**Raw data:**
_____
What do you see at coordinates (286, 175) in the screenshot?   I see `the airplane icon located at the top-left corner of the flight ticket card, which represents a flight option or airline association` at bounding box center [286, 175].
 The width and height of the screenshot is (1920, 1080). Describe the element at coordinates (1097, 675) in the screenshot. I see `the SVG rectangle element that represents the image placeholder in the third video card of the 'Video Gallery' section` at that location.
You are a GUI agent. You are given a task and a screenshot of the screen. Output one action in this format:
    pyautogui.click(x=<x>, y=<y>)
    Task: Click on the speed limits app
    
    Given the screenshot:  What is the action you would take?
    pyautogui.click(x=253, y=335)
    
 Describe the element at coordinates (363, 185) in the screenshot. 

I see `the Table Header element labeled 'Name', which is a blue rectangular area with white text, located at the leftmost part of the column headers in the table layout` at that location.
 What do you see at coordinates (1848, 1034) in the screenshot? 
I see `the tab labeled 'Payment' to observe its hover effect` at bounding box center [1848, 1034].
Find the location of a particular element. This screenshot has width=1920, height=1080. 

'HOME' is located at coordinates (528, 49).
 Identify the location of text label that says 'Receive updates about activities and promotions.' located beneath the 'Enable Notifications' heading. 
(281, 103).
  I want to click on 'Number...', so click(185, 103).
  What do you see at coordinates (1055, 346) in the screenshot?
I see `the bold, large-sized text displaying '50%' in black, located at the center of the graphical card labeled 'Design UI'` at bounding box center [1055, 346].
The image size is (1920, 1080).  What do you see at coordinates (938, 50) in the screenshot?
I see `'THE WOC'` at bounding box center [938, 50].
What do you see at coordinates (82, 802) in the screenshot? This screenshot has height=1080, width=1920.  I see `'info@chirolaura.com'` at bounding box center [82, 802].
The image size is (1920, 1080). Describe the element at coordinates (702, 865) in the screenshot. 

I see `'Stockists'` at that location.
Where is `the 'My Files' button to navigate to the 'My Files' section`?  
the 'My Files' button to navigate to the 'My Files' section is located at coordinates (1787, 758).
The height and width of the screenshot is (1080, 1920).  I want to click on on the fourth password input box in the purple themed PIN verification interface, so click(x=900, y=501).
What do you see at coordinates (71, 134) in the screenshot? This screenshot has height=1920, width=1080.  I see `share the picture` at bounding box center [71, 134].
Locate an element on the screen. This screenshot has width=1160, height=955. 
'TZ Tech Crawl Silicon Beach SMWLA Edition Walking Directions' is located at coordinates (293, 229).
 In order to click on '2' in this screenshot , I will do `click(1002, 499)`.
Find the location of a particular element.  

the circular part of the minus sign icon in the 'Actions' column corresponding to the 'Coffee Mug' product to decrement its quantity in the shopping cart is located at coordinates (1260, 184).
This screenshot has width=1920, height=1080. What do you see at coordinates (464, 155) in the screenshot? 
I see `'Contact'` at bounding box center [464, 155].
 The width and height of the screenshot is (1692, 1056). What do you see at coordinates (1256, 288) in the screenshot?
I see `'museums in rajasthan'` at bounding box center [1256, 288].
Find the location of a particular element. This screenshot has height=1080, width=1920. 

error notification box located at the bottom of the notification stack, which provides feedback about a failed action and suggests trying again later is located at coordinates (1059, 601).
_____
**Goal:**
Revise the material above by changing each "particular" to "specific" and keeping every other word the same.

**Finished answer:**
What do you see at coordinates (286, 175) in the screenshot?   I see `the airplane icon located at the top-left corner of the flight ticket card, which represents a flight option or airline association` at bounding box center [286, 175].
 The width and height of the screenshot is (1920, 1080). Describe the element at coordinates (1097, 675) in the screenshot. I see `the SVG rectangle element that represents the image placeholder in the third video card of the 'Video Gallery' section` at that location.
You are a GUI agent. You are given a task and a screenshot of the screen. Output one action in this format:
    pyautogui.click(x=<x>, y=<y>)
    Task: Click on the speed limits app
    
    Given the screenshot:  What is the action you would take?
    pyautogui.click(x=253, y=335)
    
 Describe the element at coordinates (363, 185) in the screenshot. 

I see `the Table Header element labeled 'Name', which is a blue rectangular area with white text, located at the leftmost part of the column headers in the table layout` at that location.
 What do you see at coordinates (1848, 1034) in the screenshot? 
I see `the tab labeled 'Payment' to observe its hover effect` at bounding box center [1848, 1034].
Find the location of a specific element. This screenshot has width=1920, height=1080. 

'HOME' is located at coordinates (528, 49).
 Identify the location of text label that says 'Receive updates about activities and promotions.' located beneath the 'Enable Notifications' heading. 
(281, 103).
  I want to click on 'Number...', so click(185, 103).
  What do you see at coordinates (1055, 346) in the screenshot?
I see `the bold, large-sized text displaying '50%' in black, located at the center of the graphical card labeled 'Design UI'` at bounding box center [1055, 346].
The image size is (1920, 1080).  What do you see at coordinates (938, 50) in the screenshot?
I see `'THE WOC'` at bounding box center [938, 50].
What do you see at coordinates (82, 802) in the screenshot? This screenshot has height=1080, width=1920.  I see `'info@chirolaura.com'` at bounding box center [82, 802].
The image size is (1920, 1080). Describe the element at coordinates (702, 865) in the screenshot. 

I see `'Stockists'` at that location.
Where is `the 'My Files' button to navigate to the 'My Files' section`?  
the 'My Files' button to navigate to the 'My Files' section is located at coordinates (1787, 758).
The height and width of the screenshot is (1080, 1920).  I want to click on on the fourth password input box in the purple themed PIN verification interface, so click(x=900, y=501).
What do you see at coordinates (71, 134) in the screenshot? This screenshot has height=1920, width=1080.  I see `share the picture` at bounding box center [71, 134].
Locate an element on the screen. This screenshot has width=1160, height=955. 
'TZ Tech Crawl Silicon Beach SMWLA Edition Walking Directions' is located at coordinates (293, 229).
 In order to click on '2' in this screenshot , I will do `click(1002, 499)`.
Find the location of a specific element.  

the circular part of the minus sign icon in the 'Actions' column corresponding to the 'Coffee Mug' product to decrement its quantity in the shopping cart is located at coordinates (1260, 184).
This screenshot has width=1920, height=1080. What do you see at coordinates (464, 155) in the screenshot? 
I see `'Contact'` at bounding box center [464, 155].
 The width and height of the screenshot is (1692, 1056). What do you see at coordinates (1256, 288) in the screenshot?
I see `'museums in rajasthan'` at bounding box center [1256, 288].
Find the location of a specific element. This screenshot has height=1080, width=1920. 

error notification box located at the bottom of the notification stack, which provides feedback about a failed action and suggests trying again later is located at coordinates (1059, 601).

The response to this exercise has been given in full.